─── Materials provided
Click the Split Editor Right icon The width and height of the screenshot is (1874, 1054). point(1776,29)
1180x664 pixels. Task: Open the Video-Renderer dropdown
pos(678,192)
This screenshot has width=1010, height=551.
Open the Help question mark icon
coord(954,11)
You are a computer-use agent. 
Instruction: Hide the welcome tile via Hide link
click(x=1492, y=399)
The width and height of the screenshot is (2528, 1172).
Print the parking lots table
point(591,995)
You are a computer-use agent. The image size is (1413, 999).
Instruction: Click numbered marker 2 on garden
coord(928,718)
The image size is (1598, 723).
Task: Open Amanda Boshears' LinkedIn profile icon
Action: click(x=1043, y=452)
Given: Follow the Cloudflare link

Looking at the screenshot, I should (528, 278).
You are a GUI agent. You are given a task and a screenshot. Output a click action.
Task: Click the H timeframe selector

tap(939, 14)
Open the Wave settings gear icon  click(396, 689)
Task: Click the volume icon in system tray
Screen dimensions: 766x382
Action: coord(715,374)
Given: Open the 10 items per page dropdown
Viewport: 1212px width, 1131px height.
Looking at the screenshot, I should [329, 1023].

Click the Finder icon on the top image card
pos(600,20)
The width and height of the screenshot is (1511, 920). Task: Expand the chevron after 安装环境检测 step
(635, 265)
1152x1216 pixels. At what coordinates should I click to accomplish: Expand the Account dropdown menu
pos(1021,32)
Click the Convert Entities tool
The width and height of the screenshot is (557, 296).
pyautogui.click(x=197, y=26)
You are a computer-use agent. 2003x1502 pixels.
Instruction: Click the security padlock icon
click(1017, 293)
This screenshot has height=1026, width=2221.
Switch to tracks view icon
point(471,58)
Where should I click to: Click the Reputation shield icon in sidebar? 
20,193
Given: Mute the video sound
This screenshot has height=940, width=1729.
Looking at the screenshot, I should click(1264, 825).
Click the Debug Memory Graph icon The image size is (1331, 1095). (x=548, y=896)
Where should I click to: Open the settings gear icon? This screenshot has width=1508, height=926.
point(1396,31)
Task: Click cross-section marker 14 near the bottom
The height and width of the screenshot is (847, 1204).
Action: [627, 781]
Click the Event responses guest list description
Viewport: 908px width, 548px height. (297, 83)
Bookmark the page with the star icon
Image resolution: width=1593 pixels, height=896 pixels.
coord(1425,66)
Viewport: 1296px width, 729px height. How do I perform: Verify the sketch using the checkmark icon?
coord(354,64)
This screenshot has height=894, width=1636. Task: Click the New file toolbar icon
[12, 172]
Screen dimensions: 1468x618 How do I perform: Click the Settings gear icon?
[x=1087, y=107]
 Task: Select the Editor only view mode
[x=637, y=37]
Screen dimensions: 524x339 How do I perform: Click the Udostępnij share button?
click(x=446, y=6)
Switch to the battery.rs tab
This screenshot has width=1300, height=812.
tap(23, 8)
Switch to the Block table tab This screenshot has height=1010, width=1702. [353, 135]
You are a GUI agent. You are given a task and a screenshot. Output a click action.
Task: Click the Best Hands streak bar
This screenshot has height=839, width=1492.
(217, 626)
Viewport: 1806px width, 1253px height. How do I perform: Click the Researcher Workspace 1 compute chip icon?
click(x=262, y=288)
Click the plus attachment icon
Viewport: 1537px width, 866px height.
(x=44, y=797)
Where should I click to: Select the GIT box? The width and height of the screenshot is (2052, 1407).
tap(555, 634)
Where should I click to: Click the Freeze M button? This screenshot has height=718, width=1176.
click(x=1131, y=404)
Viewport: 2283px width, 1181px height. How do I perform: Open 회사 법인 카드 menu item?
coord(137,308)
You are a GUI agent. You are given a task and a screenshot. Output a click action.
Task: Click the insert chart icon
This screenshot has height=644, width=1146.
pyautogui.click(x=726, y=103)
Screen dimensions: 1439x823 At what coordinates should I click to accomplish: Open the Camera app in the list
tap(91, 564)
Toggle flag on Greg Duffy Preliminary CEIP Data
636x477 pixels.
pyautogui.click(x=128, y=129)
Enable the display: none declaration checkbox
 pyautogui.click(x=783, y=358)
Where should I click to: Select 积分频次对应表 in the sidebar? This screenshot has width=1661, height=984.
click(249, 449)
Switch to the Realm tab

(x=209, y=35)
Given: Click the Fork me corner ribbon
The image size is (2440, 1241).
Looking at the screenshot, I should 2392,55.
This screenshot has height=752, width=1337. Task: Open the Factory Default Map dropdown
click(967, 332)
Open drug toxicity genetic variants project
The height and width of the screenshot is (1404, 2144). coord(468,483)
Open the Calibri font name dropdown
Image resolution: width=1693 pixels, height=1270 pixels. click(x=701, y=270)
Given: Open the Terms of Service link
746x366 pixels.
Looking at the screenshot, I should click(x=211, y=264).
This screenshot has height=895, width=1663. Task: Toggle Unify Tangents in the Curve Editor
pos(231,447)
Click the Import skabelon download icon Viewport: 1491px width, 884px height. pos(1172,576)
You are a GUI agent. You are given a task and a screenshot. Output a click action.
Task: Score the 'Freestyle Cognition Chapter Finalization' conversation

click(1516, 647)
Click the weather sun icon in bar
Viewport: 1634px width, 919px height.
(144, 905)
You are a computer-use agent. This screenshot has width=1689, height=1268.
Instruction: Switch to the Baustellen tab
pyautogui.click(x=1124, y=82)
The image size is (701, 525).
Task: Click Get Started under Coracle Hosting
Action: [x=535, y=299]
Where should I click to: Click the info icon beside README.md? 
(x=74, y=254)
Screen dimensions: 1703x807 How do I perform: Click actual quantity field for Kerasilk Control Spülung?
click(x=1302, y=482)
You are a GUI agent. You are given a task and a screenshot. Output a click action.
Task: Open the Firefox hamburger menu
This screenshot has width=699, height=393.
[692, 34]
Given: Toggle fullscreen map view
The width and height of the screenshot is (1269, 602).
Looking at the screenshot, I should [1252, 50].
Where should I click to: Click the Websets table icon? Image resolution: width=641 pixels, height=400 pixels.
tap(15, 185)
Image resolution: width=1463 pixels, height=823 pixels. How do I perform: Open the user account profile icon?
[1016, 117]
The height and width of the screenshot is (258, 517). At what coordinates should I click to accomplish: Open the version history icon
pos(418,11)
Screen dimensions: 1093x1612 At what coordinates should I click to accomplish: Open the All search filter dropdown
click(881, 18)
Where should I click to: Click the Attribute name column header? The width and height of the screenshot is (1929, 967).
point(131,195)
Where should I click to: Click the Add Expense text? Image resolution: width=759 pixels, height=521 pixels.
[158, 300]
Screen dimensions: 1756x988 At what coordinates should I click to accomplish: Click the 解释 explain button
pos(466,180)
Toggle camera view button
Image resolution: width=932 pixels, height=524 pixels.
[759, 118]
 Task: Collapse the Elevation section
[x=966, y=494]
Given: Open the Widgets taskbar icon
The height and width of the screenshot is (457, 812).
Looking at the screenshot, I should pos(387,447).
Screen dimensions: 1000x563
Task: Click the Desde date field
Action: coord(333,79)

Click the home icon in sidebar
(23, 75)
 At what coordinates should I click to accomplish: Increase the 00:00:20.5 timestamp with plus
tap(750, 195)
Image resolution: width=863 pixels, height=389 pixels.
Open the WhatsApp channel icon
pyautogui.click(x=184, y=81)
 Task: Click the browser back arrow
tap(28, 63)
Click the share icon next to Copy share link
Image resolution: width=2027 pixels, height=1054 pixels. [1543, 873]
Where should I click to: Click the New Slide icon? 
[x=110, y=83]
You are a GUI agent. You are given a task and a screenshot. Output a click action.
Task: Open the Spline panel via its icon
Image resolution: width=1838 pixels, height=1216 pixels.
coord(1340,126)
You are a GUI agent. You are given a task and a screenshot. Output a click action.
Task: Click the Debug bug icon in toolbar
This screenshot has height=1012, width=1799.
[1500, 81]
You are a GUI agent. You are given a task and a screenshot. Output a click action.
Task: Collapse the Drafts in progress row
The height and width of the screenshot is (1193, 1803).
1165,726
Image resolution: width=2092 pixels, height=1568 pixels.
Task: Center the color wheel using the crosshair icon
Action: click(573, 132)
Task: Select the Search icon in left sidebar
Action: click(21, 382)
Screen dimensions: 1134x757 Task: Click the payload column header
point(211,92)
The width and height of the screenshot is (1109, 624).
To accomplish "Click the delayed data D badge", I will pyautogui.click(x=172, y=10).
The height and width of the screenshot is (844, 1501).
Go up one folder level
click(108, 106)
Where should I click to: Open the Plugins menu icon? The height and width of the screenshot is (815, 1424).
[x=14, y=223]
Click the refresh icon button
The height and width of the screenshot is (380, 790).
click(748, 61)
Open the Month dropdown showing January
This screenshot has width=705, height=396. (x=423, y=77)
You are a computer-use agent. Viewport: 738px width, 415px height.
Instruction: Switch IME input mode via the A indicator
──────
→ What is being asked
Reproduce, word for word and in full, only the lines above that start at the line with "Toggle flag on" and run through the line with "Task: Open the Firefox hamburger menu", both ends included.

→ Task answer
Toggle flag on Greg Duffy Preliminary CEIP Data
636x477 pixels.
pyautogui.click(x=128, y=129)
Enable the display: none declaration checkbox
 pyautogui.click(x=783, y=358)
Where should I click to: Select 积分频次对应表 in the sidebar? This screenshot has width=1661, height=984.
click(249, 449)
Switch to the Realm tab

(x=209, y=35)
Given: Click the Fork me corner ribbon
The image size is (2440, 1241).
Looking at the screenshot, I should 2392,55.
This screenshot has height=752, width=1337. Task: Open the Factory Default Map dropdown
click(967, 332)
Open drug toxicity genetic variants project
The height and width of the screenshot is (1404, 2144). coord(468,483)
Open the Calibri font name dropdown
Image resolution: width=1693 pixels, height=1270 pixels. click(x=701, y=270)
Given: Open the Terms of Service link
746x366 pixels.
Looking at the screenshot, I should click(x=211, y=264).
This screenshot has height=895, width=1663. Task: Toggle Unify Tangents in the Curve Editor
pos(231,447)
Click the Import skabelon download icon Viewport: 1491px width, 884px height. pos(1172,576)
You are a GUI agent. You are given a task and a screenshot. Output a click action.
Task: Score the 'Freestyle Cognition Chapter Finalization' conversation

click(1516, 647)
Click the weather sun icon in bar
Viewport: 1634px width, 919px height.
(144, 905)
You are a computer-use agent. This screenshot has width=1689, height=1268.
Instruction: Switch to the Baustellen tab
pyautogui.click(x=1124, y=82)
The image size is (701, 525).
Task: Click Get Started under Coracle Hosting
Action: [x=535, y=299]
Where should I click to: Click the info icon beside README.md? 
(x=74, y=254)
Screen dimensions: 1703x807 How do I perform: Click actual quantity field for Kerasilk Control Spülung?
click(x=1302, y=482)
You are a GUI agent. You are given a task and a screenshot. Output a click action.
Task: Open the Firefox hamburger menu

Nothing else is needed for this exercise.